The history of this poet is one that’s wide and varied, by any extent of the imagination. In the year 1913, Bierce decided to visit Mexico in order to gain first hand experience of the current revolution in the country at the time. It was then, whilst traveling with rebel troops, that he went missing without a trace.
Bierce was born, the tenth of thirteen children, in Meigs County, Ohio to his parents, Aurelius and Laura Bierce. His family were poor but literate which is what got them by. It was this that showed the importance of reading and writing to a young Bierce who soon grew a deep love for literature. At the age of 15 he left home to begin a writing career, becoming a ‘printer’s devil’ for a local newspaper.

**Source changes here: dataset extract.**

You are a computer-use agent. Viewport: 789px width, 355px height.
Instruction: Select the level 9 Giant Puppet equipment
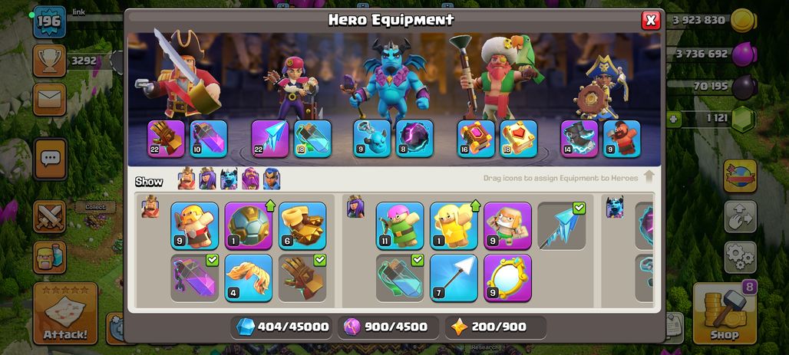(508, 225)
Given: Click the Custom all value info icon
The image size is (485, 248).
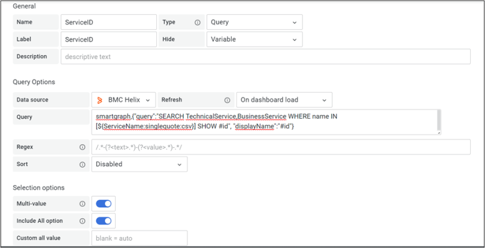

Bierce enlisted in the Union Army’s 9th Infantry Regiment, at the outset of the American Civil war. He was a true fighter and even received media attention for daring rescues. After a turbulent army career, which included serious head injuries, fire rescues, and serving as a first Lieutenant, he was discharged in 1865. Fully in line with the phrase ‘enter a boy leave a man’, life would never be the same for Ambrose Bierce after the army and the horrors he witnessed were penned into some of his finest poems ever published. The opening lines for the poem ‘’A Bad Night’’ can certainly have been written either on, or regarding the battle field…
Bierce went back to the military and proceeded by horseback through many states including Nebraska and Omaha to arrive in San Francisco, California. Five years after this in 1871, Bierce married his wife Mary Ellen and the couple went on to have three children; two of whom died before their Father, one of pneumonia relating to alcoholism and the other was shot. In 1904, Ambrose and Mary Ellen divorced, after it was rumoured his wife had been seeing another man.
Ambrose Bierce worked and lived all over the world as a journalist and poet, spending many years in both the UK and his native US. His work soon became regarded as some of the best literature of the 19th century. He wrote in a realistic manner, of the many terrible things he has witnessed during battles in some of his short stories such as ‘’The Boarded Window’’ and ‘’An Occurrence at Owl Creek Bridge’’. He turned his hand to many types of genre, from journalism and crime reports to short stories and poems – of which he published several volumes. His poems were in an ironic style of grotesquerie which were much more of a common genre of the times.
He has been widely considered a true American genius for his poetry which is still very much appreciated and loved today.